While I used to have a lot of exposure to the international markets -- and particularly the emerging and frontier markets -- the only exposure to international equities that I currently have is in the MFS International Diversification Fund
(MUTF:MDIDX), managed by my friend Thomas Melendez. The fund seeks capital appreciation via diversification within the international asset classes with some exposure to the emerging and frontier markets.
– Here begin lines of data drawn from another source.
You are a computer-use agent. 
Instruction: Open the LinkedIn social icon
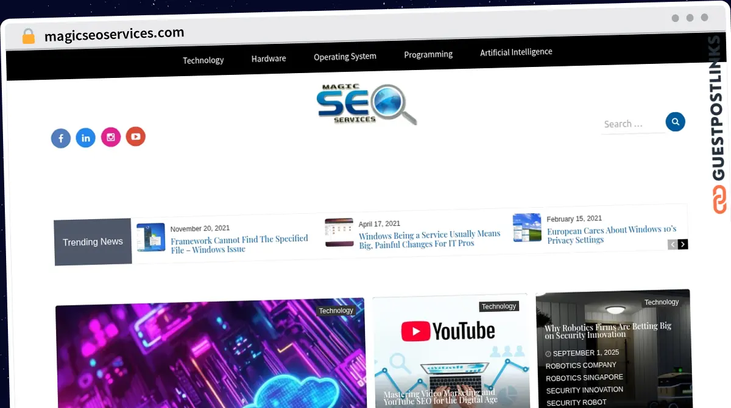(85, 138)
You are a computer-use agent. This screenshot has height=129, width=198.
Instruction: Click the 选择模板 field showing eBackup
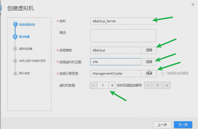tap(116, 50)
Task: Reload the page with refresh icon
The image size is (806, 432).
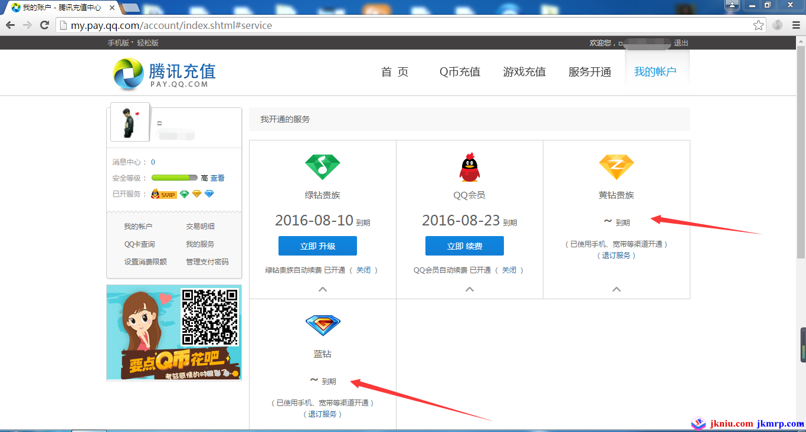Action: (44, 25)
Of course, there are many other funds, and good portfolio managers I know, but last week, I met with two PMs that I have only had a couple of conversations with previously. Yet I really liked their investment style when I first met the team a year ago. Regrettably, I didn’t buy their fund, but I should have. The fund in question is the Horizon Kinetics Paradigm Fund
(MUTF:KNPAX). The thing I think is really cool is that the PMs screen for companies where the management of said companies have a large stake in the company’s stock (read: owner operators). Over time, such companies’ stock price has had a tendency to do very well. The co-portfolio managers are Peter Doyle and Murray Stahl. I met with the sagacious Murray Stahl about a year ago after reading his book, How They Did It: Exceptional Stories of Great Investors
, which features 26 short essays about great investors and operators of companies. In fact, a number of stocks I have recommended over the last 12 months have come from the good folks at Horizon Kinetics.
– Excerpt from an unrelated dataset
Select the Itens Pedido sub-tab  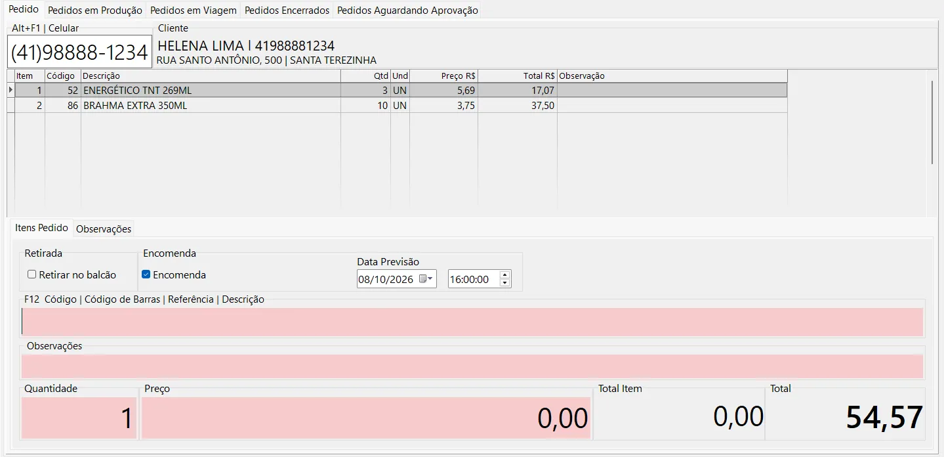[41, 228]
As for stocks, I sold the last of my trading positions on last Thursday’s Dow Theory buy signal -- not because I think we are entering a bear market, but because of my long-targeted timing point of July 19. I believe that date presents the best window for the first meaningful pullback of the year. The reasons for that strategy have been chronicled in these missives for many weeks. In addition to the indicators, my friends at the invaluable Bespoke organization note:
There’s a common market axiom known as the "Smart Money Indicator" that suggests that the "smart" (institutional) money trades at the end of the day, while the "dumb" (retail) money trades at the open.... We looked at the intraday performance during the 5/22-6/24 pullback to see if there was excessive selling at the beginning or end of the trading day. Here we didn’t find a big discrepancy. As shown in the chart below, there was slightly more selling in the final two hours of the day than the first two hours of the day, but all four of these hours saw declines of roughly 0.05%. If the "Smart Money Indicator" is correct, both the retail and institutional investor were selling during the pullback, but the retail investor has been doing all of the buying during this bounce.
The call for this week
: I think the SPX is very susceptible to a false upside breakout that carries it into the 1700 – 1730 zone. If so, we should find out if that is correct this week. Any close below 1680 by the SPX would increase the odds that a false upside breakout has occurred. Moreover, any pullback below the 1630 level (a 50% correction of the recent rally) would confirm that the intermediate cycle has topped. This week should tell us.
Positions in HSFNX, GSRAX, GAVAX, PVSAX, PDINX, and MDIDX.